VIDÉO. Plan de relance : « L'objectif est de créer 160000 emplois en 2021 », annonce Castex

De nombreuses critiques se sont élevées contre les blocages administratifs. Vous en avez pâti aussi ?

Il y a beaucoup trop d'agences auxquelles l'Etat mais aussi les autorités locales délèguent leur mission. Cela entrave l'efficacité de l'action publique. Il est clair, par exemple, que les agences régionales de santé manquent d'agilité pour gérer la crise que nous traversons. Moi-même, depuis mon élection en 2015, j'ai fait passer de 18 à 4 le nombre d'agences en Occitanie. Il faut simplifier car on doit décider plus vite et plus fort.

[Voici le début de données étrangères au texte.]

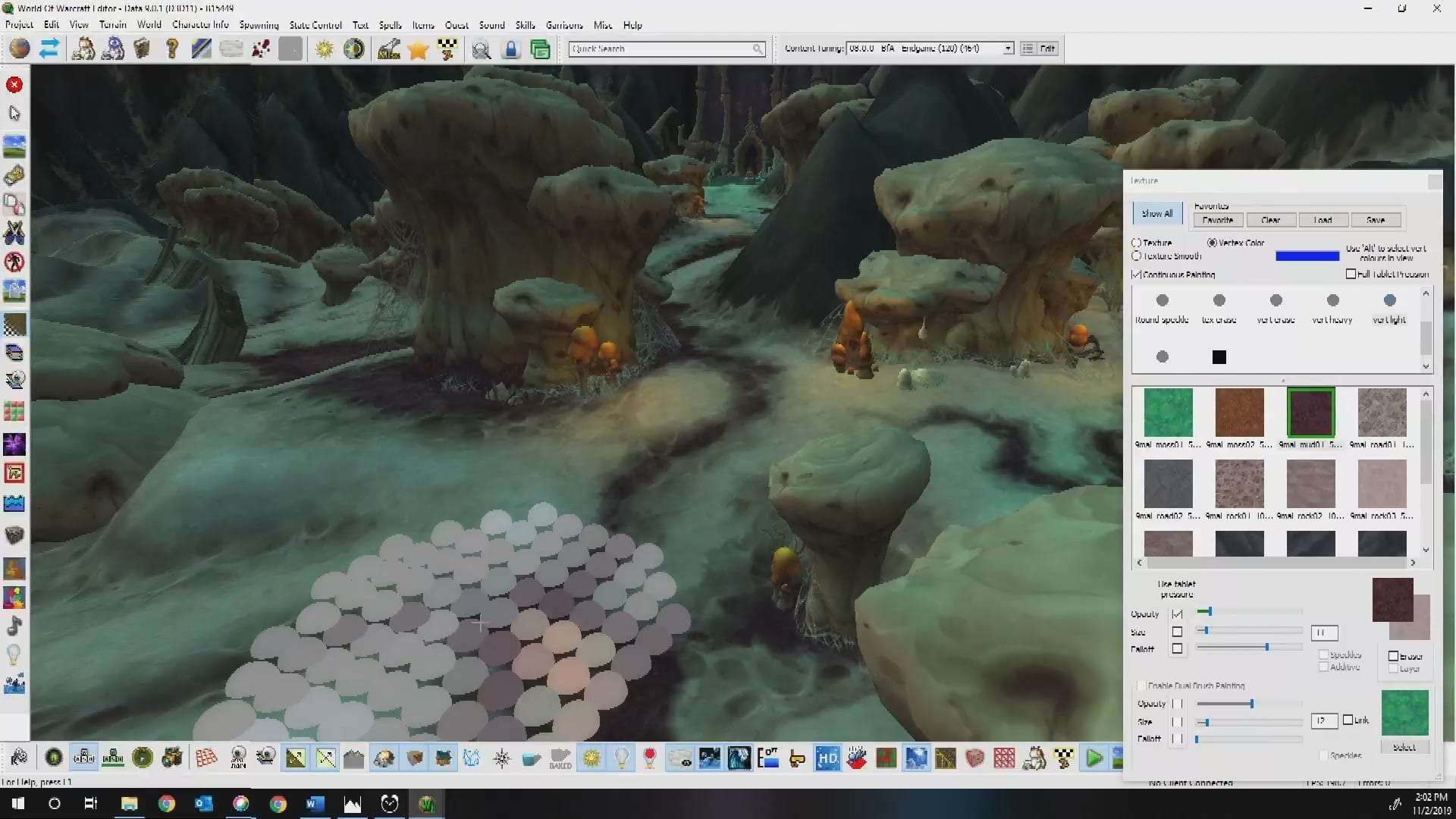Enable the Eraser checkbox

click(x=1393, y=656)
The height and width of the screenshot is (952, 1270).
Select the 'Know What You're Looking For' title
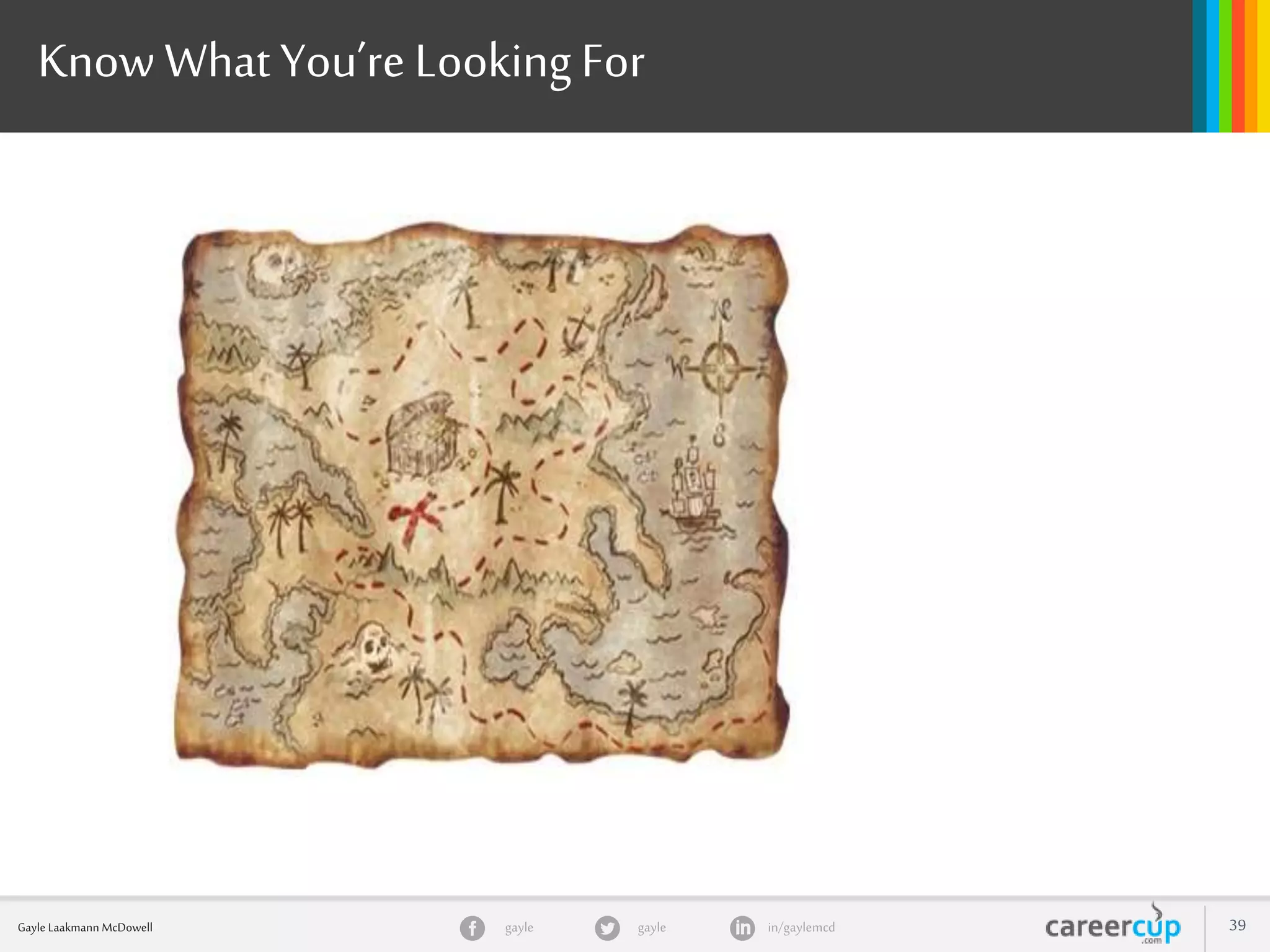pyautogui.click(x=341, y=62)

Pour les prochaines régionales, vous aurez face à vous quelques poids lourds des Républicains, du RN et de la majorité, mais aussi des écologistes. Cela ne risque-t-il pas de faire perdre la gauche ?

J'appelle à ce que la majorité de gauche que je dirige avec les socialistes, les radicaux de gauche, les communistes et les écologistes, continue de travailler ensemble car les résultats sont là. Il faut rester rassemblés, si ce n'est au premier, en tout cas au second tour, pour contrer notamment le Rassemblement national. Ce que nous faisons en Occitanie démontre qu'il y a une place pour une gauche pragmatique, une écologie populaire, d'autant que les Français ne veulent ni de la politique injuste de Macron ni du projet d'extrême droite de Marine Le Pen.